Нащупав в кармане двушку, Мишка без пальто выскочил на улицу. Распахнуло полы пиджака, забралось под рубашку, и галстук не спас, пробрало до костей. Хорошо, автомат в двух шагах.

– Алё, Лер, с праздником тебя. Вы чего такое творите?

– Ми-и-ша, – вот это «Ми-и-ша» в интерпретации Лерунчика не предвещало ничего хорошего, – ну вот, скажи, пожалуйста, какое твое дело?

– Лера, ну зачем же так, сразу…

– Слушай, Миш, – Лера сделала ощутимую паузу, очевидно, думая, как бы полегче закончить разговор, – это тебя не касается.

– Лер, ну нельзя же так!

 

– Иди ты. На хер, – спокойно и безразлично подытожила Лерка, и превратилась в противные короткие гудки в холодной пахнущей пластмассой трубке. «На» прозвучало с нажимом. «Н-на».

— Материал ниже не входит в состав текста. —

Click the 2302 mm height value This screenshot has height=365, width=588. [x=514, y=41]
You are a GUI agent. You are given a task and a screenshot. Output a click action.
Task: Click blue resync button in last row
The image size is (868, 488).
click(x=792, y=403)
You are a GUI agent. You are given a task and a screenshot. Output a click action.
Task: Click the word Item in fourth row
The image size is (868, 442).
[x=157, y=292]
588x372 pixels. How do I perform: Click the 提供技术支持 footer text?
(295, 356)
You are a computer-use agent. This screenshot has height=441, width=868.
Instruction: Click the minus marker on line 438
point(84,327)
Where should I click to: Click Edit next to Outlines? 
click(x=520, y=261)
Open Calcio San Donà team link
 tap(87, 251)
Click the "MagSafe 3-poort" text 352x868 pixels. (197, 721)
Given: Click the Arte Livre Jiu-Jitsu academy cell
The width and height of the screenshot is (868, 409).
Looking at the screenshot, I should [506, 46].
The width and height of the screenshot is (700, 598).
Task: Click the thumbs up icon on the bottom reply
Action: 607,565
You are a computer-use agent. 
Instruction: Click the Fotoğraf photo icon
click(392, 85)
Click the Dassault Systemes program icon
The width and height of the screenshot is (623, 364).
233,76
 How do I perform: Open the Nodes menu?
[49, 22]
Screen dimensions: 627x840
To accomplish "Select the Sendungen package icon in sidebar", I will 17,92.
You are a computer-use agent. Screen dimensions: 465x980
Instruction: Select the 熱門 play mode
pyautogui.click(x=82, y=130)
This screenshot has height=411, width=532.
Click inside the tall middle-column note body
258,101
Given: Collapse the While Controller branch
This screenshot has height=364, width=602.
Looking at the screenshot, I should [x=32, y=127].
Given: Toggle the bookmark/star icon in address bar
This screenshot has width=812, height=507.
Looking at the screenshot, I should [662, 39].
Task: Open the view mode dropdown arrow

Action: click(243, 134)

Третья рюмка едва влезла в глотку. Молчали. «Протопи ты мне баньку, хозяюшка…», – выводил Владимир Семенович из колонок за барной стойкой. Мужичок за соседним столиком разложил гвоздики и пытался связать их в веник коротким обрывком веревки. Получалось плохо. Мужичок беззлобно улыбался и продолжал макраме.

– Ты куда теперь? – свежий снег сладким крахмалом похрустывал под Пашкиными подошвами.

– Не знаю. А ты?

– А я знаю. Поехали!

У платформы слева свистели электрички, у платформы справа стучали метропоезда. Стемнело. В воздухе ощутимо висела предпраздничная суета. В кои-то веки задаренные цветами дамы, сопровождаемые ироничными и галантными рыцарями, тащившими туго набитые сумки, спешили по домам. Обрывки гудков, шум шин, хруст снега, высокие женские голоса, суета и толчея взбодрили Мишку. Ему – на краткий момент – показалось, что имеет он к этому самое непосредственное отношение; что это ни кто другой, а именно он возвращается домой – в теплый, розами и борщом пахнущий дом, где ждут, где визборовские «милая моя и чайник со свистком». Впрочем, иллюзия быстро выцвела, обернувшись лермонтовским сакральным, прямо под дых, «плохое дело в чужом пиру похмелье».